--- TASK DATA Enclosed Below ---

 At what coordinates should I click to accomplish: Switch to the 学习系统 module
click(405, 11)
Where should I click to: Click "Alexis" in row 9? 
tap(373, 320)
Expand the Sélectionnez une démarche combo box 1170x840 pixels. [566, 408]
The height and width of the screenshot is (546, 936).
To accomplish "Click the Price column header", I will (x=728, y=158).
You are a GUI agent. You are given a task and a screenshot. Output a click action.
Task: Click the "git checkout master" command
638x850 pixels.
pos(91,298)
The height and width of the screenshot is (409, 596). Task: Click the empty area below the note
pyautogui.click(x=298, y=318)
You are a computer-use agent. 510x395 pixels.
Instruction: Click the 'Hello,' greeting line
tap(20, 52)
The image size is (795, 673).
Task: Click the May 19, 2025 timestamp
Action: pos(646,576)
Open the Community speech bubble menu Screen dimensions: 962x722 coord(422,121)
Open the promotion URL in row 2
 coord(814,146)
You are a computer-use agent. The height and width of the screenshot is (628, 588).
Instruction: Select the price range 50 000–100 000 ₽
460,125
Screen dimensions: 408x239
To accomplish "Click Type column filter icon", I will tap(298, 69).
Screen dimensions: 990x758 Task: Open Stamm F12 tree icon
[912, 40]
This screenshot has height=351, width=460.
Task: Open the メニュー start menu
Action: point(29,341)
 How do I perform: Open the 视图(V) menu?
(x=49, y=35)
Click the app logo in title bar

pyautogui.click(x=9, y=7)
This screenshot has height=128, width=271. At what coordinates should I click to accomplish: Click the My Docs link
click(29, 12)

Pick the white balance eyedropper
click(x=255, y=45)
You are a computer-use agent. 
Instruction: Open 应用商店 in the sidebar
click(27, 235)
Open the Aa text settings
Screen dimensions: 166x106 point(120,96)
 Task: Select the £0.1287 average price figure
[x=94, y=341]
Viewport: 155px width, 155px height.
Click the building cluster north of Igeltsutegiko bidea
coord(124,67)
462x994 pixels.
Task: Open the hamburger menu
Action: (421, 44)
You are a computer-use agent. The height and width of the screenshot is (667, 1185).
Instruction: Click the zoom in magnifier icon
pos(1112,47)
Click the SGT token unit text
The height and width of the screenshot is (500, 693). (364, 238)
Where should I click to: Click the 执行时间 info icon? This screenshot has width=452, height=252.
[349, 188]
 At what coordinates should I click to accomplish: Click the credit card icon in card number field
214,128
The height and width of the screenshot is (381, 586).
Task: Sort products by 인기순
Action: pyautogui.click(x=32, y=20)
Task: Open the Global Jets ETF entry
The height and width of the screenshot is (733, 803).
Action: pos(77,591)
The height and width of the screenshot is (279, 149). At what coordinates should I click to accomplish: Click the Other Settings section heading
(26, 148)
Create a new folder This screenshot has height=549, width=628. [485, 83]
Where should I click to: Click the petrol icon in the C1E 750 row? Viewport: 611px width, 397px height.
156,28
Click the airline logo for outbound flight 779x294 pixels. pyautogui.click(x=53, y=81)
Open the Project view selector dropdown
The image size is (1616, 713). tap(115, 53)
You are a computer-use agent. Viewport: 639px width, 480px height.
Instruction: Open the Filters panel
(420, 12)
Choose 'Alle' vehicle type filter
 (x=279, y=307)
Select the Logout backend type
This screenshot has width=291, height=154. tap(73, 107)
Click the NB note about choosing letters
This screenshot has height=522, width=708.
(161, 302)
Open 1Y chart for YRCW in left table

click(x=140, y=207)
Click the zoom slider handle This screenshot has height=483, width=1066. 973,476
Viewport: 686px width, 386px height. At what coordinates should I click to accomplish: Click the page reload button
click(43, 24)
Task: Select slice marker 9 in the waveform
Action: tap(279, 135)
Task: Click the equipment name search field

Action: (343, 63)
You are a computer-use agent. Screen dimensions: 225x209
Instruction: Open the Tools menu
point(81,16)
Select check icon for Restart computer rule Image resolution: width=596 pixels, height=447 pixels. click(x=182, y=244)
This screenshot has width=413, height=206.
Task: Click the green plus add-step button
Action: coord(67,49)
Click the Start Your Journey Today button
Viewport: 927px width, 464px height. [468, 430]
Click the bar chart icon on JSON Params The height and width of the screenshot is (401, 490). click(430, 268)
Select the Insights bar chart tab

--- End of Enclosed TASK DATA ---

ASSIGNMENT: Every entry above needs to be quoted exactly.

TASK OUTPUT:
 At what coordinates should I click to accomplish: Switch to the 学习系统 module
click(405, 11)
Where should I click to: Click "Alexis" in row 9? 
tap(373, 320)
Expand the Sélectionnez une démarche combo box 1170x840 pixels. [566, 408]
The height and width of the screenshot is (546, 936).
To accomplish "Click the Price column header", I will (x=728, y=158).
You are a GUI agent. You are given a task and a screenshot. Output a click action.
Task: Click the "git checkout master" command
638x850 pixels.
pos(91,298)
The height and width of the screenshot is (409, 596). Task: Click the empty area below the note
pyautogui.click(x=298, y=318)
You are a computer-use agent. 510x395 pixels.
Instruction: Click the 'Hello,' greeting line
tap(20, 52)
The image size is (795, 673).
Task: Click the May 19, 2025 timestamp
Action: pos(646,576)
Open the Community speech bubble menu Screen dimensions: 962x722 coord(422,121)
Open the promotion URL in row 2
 coord(814,146)
You are a computer-use agent. The height and width of the screenshot is (628, 588).
Instruction: Select the price range 50 000–100 000 ₽
460,125
Screen dimensions: 408x239
To accomplish "Click Type column filter icon", I will tap(298, 69).
Screen dimensions: 990x758 Task: Open Stamm F12 tree icon
[912, 40]
This screenshot has height=351, width=460.
Task: Open the メニュー start menu
Action: point(29,341)
 How do I perform: Open the 视图(V) menu?
(x=49, y=35)
Click the app logo in title bar

pyautogui.click(x=9, y=7)
This screenshot has height=128, width=271. At what coordinates should I click to accomplish: Click the My Docs link
click(29, 12)

Pick the white balance eyedropper
click(x=255, y=45)
You are a computer-use agent. 
Instruction: Open 应用商店 in the sidebar
click(27, 235)
Open the Aa text settings
Screen dimensions: 166x106 point(120,96)
 Task: Select the £0.1287 average price figure
[x=94, y=341]
Viewport: 155px width, 155px height.
Click the building cluster north of Igeltsutegiko bidea
coord(124,67)
462x994 pixels.
Task: Open the hamburger menu
Action: (421, 44)
You are a computer-use agent. The height and width of the screenshot is (667, 1185).
Instruction: Click the zoom in magnifier icon
pos(1112,47)
Click the SGT token unit text
The height and width of the screenshot is (500, 693). (364, 238)
Where should I click to: Click the 执行时间 info icon? This screenshot has width=452, height=252.
[349, 188]
 At what coordinates should I click to accomplish: Click the credit card icon in card number field
214,128
The height and width of the screenshot is (381, 586).
Task: Sort products by 인기순
Action: pyautogui.click(x=32, y=20)
Task: Open the Global Jets ETF entry
The height and width of the screenshot is (733, 803).
Action: pos(77,591)
The height and width of the screenshot is (279, 149). At what coordinates should I click to accomplish: Click the Other Settings section heading
(26, 148)
Create a new folder This screenshot has height=549, width=628. [485, 83]
Where should I click to: Click the petrol icon in the C1E 750 row? Viewport: 611px width, 397px height.
156,28
Click the airline logo for outbound flight 779x294 pixels. pyautogui.click(x=53, y=81)
Open the Project view selector dropdown
The image size is (1616, 713). tap(115, 53)
You are a computer-use agent. Viewport: 639px width, 480px height.
Instruction: Open the Filters panel
(420, 12)
Choose 'Alle' vehicle type filter
 (x=279, y=307)
Select the Logout backend type
This screenshot has width=291, height=154. tap(73, 107)
Click the NB note about choosing letters
This screenshot has height=522, width=708.
(161, 302)
Open 1Y chart for YRCW in left table

click(x=140, y=207)
Click the zoom slider handle This screenshot has height=483, width=1066. 973,476
Viewport: 686px width, 386px height. At what coordinates should I click to accomplish: Click the page reload button
click(43, 24)
Task: Select slice marker 9 in the waveform
Action: tap(279, 135)
Task: Click the equipment name search field

Action: (343, 63)
You are a computer-use agent. Screen dimensions: 225x209
Instruction: Open the Tools menu
point(81,16)
Select check icon for Restart computer rule Image resolution: width=596 pixels, height=447 pixels. click(x=182, y=244)
This screenshot has width=413, height=206.
Task: Click the green plus add-step button
Action: coord(67,49)
Click the Start Your Journey Today button
Viewport: 927px width, 464px height. [468, 430]
Click the bar chart icon on JSON Params The height and width of the screenshot is (401, 490). click(430, 268)
Select the Insights bar chart tab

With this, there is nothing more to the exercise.